The implications most directly affect gatherings of people. During the past week or so, officials at various levels of government recommended a cascade of advice about when and how we should gather. At first, they wanted us to avoid groups of 250 people or more. Then 50. Now 10. Whether you’re sick or not, in a highly infected area or not, these recommendations have all-but certainly turned your 2020 upside down. Postponed, if not canceled altogether, are weddings, funerals, baby showers, church services, conferences, vacations, dinner parties. Schools closed. Colleges emptied out residence halls. The most powerful and lucrative industry in our culture, sports entertainment, all but shut down. All for the purpose of social distancing.

For about a quarter of Americans, though, gathering size is irrelevant. Orders to shelter in place, an aggressive kind of staying put, keep millions of people on both coasts inside their homes.

The logic of these recommendations seems clear. If people who are sick stay home, then they can’t spread the virus. If people who are healthy stay home, the virus can’t spread to them. And if the virus can’t spread, then it can’t spread. Simple, right? Yet social distancing appears far more problematic to actualize.

Beaches are full. It took acts of governments to get people out of bars and restaurants. Some people say the largest generation isn’t taking the pandemic seriously enough. And, I’m just guessing at this one, people on social media have opinions about what governmental recommendations do and don’t mean.

The problems with social distancing are myriad. We Americans are a cowboy people, independent, with a bone-deep aversion to being told what to do. Marketers will tell you it’s always difficult to get people to take action in the interest of others, which is why you mainly see marketing aimed not at a greater-good sentiment but at outcomes for individual consumers. More tangibly, and far weightier than spring break, some people suffer intense economic fallout because of social distancing. Certain industries that predicate on people gathering and interacting face a necessary reduction in the workforce. Experts predict a $1 trillion global economic loss, the ripples of which will reach millions. Some even wonder, in hushed tones, if the effects of social distancing could be worse than the alternative.

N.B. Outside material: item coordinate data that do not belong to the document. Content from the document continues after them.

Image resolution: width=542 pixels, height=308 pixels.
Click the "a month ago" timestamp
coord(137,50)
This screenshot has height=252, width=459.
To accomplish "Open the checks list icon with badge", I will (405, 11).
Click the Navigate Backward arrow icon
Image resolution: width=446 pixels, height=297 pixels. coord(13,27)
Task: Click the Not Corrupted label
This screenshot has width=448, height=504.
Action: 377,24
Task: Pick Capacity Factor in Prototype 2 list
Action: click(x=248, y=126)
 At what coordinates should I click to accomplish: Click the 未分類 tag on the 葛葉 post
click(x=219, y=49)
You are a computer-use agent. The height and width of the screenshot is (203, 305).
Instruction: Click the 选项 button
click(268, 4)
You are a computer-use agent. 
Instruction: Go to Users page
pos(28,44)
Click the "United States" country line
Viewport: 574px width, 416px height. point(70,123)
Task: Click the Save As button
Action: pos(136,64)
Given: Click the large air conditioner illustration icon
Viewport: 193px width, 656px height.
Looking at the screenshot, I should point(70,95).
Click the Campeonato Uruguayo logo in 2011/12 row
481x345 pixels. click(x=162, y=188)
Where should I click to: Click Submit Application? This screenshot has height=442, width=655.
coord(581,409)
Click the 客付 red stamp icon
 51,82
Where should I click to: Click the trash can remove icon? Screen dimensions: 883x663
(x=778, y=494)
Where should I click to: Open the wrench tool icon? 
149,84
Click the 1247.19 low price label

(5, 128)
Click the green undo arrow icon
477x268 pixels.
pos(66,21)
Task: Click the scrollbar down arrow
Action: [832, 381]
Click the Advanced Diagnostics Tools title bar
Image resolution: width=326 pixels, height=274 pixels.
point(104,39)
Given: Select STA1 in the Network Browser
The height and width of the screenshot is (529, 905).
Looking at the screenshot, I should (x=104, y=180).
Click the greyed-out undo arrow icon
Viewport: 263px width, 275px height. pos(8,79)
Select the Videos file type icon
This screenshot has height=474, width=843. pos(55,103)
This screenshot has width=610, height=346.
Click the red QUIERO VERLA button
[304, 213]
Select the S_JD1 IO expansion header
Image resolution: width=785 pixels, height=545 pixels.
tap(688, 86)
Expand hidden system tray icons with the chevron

Some don’t have an option to take shelter the way many of us can — like janitorial workers and people who are homeless — and they face direct vulnerability because of it. We shouldn’t equivocate skipping the Midtown happy hour with their kind of suffering.

You can read a lot written about Americans’ tendency toward isolation. Online culture, they say, causes people to undervalue personal, physical connections. Digital connection supposedly represents the connection du jour. You might expect that people stuck staring at a three-inch screen with their ears plugged would find social distancing and sheltering-in-place the easiest requirement of this pandemic. Beyond that, if your impulsion is self-preservation and survival of the fittest, then it would seem natural.

But it’s more complicated than that, isn’t it? Alongside beachgoers and dine-in vigilantes, millions of people are generally complying with the distancing recommendations. And finding it equally difficult not to do, per se, but difficult to endure. Because something much deeper is going on.

We humans belong together. This grows from the heart of Christianity — love your God and love your neighbor; right after God himself comes community — and highlights the reality for all of God’s creatures. The three-person God of the Bible exists in community, and part of what it means for us to be his image is to exist in community, too. Marriage. Family. Church. Society. And what social distancing recommendations show us, not with words but with bone-deep feelings, is the resonance of this truth. The instinct that, even in the most dramatic circumstances, isolation from others isn’t natural.

One of the things we feel right now is the reality of what we’ve probably sensed for a long time: The digital world is a poor substitute for the real. And all the world’s blue-lit screens — streaming movies, staff meetings, or sermons — can’t mask the way God created our world. This is the same reason why the cancellations of things like sporting events rattle us more than other inconveniences. Not because people just really like college basketball, but because things like March Madness are part of nation-wide experiences, some our last-remaining shared texts. And this is the same reason why we Christians all sense that our churches can pivot to digital services but it can’t viably substitute sitting in a pew next to someone. Being together — and laughing and hugging and arguing and eating and hurting — isn’t something we do. It’s who we are.

We face an unnatural situation, one in which loving our neighbors means leaving them alone. Simple, but not easy. Because it tears at what it means to be human — and reminds us of a day when we’ll be whole again. Not as individuals, but together.